Work to complete:
Recast the part of the material below that opens with the line containing "This screenshot has height=819, width=1456. What" and closes with the line containing "coordinates (436, 180)." as a Markdown table with the columns Row and Line, numbering each line and leaving out blank lines.

Supplied data:
-------------------------

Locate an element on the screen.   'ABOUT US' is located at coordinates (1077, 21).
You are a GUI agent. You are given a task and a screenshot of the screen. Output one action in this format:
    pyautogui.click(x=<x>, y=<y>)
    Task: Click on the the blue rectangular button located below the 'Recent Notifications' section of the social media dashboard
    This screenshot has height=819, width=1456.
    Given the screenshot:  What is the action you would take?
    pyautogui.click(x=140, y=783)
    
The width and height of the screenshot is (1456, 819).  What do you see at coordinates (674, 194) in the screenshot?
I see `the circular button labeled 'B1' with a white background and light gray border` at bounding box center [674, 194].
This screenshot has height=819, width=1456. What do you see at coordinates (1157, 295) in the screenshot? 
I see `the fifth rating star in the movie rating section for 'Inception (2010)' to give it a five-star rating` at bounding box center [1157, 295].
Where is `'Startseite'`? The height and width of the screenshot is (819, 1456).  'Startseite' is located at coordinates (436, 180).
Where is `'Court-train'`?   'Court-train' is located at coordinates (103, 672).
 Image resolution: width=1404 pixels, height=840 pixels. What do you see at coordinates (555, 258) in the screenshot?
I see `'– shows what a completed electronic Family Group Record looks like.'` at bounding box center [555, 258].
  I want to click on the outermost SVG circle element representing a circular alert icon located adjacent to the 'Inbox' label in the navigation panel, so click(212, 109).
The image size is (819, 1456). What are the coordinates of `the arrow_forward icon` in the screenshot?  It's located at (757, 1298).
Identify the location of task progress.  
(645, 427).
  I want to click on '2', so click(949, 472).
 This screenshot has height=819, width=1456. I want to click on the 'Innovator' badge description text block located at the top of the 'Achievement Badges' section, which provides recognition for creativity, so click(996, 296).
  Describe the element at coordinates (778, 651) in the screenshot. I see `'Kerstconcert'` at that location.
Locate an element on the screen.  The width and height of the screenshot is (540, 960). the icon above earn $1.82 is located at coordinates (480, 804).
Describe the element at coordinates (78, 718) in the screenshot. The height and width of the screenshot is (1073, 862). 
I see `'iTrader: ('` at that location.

-------------------------

Exercise answer:
| Row | Line |
|---|---|
| 1 | This screenshot has height=819, width=1456. What do you see at coordinates (1157, 295) in the screenshot?  |
| 2 | I see `the fifth rating star in the movie rating section for 'Inception (2010)' to give it a five-star rating` at bounding box center [1157, 295]. |
| 3 | Where is `'Startseite'`? The height and width of the screenshot is (819, 1456).  'Startseite' is located at coordinates (436, 180). |